Töngi, Claudia, Um Leib und Leben. Gewalt,
Konflikt und Geschlecht im Uri des 19. Jahrhunderts. Chronos, Zürich 2004. 434
S.
In ihrer geschichtswissenschaftlichen
Dissertation untersucht Claudia Töngi gewalttätige Konflikte im
Schweizer Kanton Uri im 19. Jahrhundert. Sie unterscheidet dabei nach dem
sozialen Zusammenhang der Taten drei große Typen: Gewalt in der
Dorfgemeinschaft, Gewalt in der Familie und sexuelle Gewalt von Männern
gegenüber Frauen. Der erste Typ umfasst dabei Streit um Besitz und in der Nacht
im Zusammenhang mit Freizeit, Geselligkeit und meist Alkohol. Die familiären
Konflikte wiederum lassen sich in die beiden großen Gruppen der Gewalt zwischen
Ehepartnern und derjenigen gegenüber Kindern gliedern.

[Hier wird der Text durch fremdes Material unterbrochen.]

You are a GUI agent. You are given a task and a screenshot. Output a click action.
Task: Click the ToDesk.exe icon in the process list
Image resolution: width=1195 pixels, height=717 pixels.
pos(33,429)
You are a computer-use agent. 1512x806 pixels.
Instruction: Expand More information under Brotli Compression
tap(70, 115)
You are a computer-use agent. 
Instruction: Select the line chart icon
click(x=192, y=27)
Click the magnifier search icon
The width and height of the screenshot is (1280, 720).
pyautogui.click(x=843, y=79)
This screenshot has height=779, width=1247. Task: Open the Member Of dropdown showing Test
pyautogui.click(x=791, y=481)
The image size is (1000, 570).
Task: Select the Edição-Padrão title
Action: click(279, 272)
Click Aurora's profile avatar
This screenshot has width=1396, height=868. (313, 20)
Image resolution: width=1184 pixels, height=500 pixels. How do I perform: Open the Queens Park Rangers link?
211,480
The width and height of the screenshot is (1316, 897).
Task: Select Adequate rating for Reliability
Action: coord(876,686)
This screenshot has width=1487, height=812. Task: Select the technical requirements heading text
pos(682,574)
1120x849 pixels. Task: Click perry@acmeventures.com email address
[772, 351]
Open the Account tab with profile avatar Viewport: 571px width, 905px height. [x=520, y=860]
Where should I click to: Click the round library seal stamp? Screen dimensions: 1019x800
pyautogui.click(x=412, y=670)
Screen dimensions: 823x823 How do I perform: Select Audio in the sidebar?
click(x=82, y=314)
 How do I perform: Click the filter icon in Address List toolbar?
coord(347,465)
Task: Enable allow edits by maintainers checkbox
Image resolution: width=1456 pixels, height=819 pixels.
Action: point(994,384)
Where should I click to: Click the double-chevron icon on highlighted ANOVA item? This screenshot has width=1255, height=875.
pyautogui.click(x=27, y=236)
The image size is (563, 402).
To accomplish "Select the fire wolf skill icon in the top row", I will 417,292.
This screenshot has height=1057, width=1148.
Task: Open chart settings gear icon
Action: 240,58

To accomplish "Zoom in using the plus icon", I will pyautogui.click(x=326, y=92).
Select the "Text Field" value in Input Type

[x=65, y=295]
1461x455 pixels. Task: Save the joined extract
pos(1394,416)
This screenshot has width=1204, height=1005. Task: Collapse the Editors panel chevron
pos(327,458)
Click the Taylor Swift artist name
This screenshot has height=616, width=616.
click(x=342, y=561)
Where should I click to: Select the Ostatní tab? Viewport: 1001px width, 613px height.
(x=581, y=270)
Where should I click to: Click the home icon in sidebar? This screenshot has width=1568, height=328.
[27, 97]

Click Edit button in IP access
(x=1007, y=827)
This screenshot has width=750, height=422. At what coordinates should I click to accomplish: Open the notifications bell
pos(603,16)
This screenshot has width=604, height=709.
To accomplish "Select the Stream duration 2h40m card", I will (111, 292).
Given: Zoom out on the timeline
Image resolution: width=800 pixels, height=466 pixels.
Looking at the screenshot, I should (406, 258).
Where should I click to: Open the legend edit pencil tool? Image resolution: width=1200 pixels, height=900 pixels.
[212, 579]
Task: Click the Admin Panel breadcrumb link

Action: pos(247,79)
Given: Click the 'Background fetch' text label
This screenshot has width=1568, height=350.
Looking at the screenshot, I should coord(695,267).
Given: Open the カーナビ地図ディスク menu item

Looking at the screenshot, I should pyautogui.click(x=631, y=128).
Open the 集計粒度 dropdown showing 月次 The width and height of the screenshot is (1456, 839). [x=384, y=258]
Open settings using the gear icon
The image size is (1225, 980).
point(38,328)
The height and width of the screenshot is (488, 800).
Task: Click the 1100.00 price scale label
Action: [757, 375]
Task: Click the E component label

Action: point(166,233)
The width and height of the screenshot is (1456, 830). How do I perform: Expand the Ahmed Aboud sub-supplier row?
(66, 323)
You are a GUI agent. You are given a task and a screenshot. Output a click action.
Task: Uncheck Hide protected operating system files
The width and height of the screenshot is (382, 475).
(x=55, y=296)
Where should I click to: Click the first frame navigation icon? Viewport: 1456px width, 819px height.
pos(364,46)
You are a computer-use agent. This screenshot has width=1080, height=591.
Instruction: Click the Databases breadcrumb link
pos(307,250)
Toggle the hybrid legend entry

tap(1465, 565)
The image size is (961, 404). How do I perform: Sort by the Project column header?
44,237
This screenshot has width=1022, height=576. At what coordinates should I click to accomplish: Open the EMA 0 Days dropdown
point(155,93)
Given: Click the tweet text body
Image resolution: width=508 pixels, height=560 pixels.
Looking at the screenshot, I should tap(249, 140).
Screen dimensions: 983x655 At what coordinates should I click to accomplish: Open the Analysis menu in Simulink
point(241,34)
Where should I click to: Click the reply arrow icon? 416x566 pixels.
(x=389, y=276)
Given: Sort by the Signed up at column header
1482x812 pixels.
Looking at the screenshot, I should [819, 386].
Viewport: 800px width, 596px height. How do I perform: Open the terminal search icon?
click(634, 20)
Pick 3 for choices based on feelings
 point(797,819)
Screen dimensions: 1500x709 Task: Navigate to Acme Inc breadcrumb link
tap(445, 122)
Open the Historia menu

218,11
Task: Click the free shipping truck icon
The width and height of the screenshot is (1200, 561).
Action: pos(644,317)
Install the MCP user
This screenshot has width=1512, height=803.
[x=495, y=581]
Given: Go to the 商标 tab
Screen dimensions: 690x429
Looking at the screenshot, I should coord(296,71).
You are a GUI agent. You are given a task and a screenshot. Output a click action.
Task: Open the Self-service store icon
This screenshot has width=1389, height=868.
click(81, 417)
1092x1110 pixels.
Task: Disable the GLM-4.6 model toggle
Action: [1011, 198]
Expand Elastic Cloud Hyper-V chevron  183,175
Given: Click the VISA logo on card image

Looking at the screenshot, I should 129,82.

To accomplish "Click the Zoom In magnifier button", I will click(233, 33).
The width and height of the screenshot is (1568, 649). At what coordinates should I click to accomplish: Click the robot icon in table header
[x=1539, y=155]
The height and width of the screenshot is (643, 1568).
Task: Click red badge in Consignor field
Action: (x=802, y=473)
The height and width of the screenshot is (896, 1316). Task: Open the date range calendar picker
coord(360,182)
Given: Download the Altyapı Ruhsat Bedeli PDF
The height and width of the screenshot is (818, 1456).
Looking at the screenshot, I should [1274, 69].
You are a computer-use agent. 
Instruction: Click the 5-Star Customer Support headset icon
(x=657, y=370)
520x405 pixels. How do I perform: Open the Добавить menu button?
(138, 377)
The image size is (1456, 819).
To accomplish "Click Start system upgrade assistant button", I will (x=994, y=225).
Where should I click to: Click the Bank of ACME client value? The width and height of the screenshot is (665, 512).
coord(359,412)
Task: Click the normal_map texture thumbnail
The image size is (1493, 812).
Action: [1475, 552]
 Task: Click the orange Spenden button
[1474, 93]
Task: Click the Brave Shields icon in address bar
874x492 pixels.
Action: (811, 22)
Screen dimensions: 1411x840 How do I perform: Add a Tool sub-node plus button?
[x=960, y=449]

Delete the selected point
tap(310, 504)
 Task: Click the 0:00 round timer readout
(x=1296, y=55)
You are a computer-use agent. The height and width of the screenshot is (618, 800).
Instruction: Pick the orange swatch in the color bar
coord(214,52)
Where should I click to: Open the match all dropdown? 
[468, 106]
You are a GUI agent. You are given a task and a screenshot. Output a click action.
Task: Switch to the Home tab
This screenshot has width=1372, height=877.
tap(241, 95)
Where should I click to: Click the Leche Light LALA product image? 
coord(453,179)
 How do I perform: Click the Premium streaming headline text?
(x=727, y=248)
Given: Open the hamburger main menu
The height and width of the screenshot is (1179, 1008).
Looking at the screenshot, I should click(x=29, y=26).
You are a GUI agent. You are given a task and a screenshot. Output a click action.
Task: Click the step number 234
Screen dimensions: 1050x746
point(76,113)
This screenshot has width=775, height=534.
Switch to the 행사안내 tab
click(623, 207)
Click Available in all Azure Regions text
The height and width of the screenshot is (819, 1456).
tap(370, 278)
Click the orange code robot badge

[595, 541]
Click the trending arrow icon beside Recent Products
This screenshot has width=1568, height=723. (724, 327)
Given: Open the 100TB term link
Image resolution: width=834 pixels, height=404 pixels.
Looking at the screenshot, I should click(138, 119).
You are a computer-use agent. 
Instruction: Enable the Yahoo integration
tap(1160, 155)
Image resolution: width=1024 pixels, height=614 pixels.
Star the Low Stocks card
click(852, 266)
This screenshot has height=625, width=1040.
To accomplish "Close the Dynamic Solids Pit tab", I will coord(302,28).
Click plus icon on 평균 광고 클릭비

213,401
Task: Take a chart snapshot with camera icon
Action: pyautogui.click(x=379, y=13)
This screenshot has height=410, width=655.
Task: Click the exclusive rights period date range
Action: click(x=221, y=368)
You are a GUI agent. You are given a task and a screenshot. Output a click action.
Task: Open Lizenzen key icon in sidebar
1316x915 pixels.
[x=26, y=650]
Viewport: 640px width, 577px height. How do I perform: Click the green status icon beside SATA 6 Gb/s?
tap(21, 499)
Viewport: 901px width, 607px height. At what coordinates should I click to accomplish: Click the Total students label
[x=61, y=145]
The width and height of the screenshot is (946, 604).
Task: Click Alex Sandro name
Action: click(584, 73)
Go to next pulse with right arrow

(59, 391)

Insgesamt bestätigen die Befunde
Bekanntes, wie die große Bedeutung der Ehre im dörflichen Alltag, hinzu kommen
jedoch bemerkenswerte Details. So unterschied sich die Gewalt von Männern
gegenüber Männern deutlich von der gegenüber Frauen. Während sich Gewalt im
Rahmen von Ehrenhändeln unter Männern oft „in ein paar Faustschlägen und dem
Zu-Boden-Werfen“ des Kontrahenten erschöpften, reagierten Männer gegenüber
Frauen, die ihre materiellen Interessen „wort- und tatkräftig“ durchzusetzen
suchten, wesentlich brutaler: Zeugen berichten von „ganzen Kaskaden aufeinander
folgender Gewalthandlungen“ (S. 143). Unbeteiligte Anwesende sahen außerdem
länger zu, bevor sie eingriffen. Gegenüber Frauen griffen Männer zu Handlungen,
mit denen sie den Charakter ihrer Tat als „Strafe“ zum Ausdruck bringen
konnten, Schlägen mit der flachen Hand oder einem Stock etwa, nicht aber zu
Fausthieben, die für Schlaghändel unter Gleichgestellten typisch waren.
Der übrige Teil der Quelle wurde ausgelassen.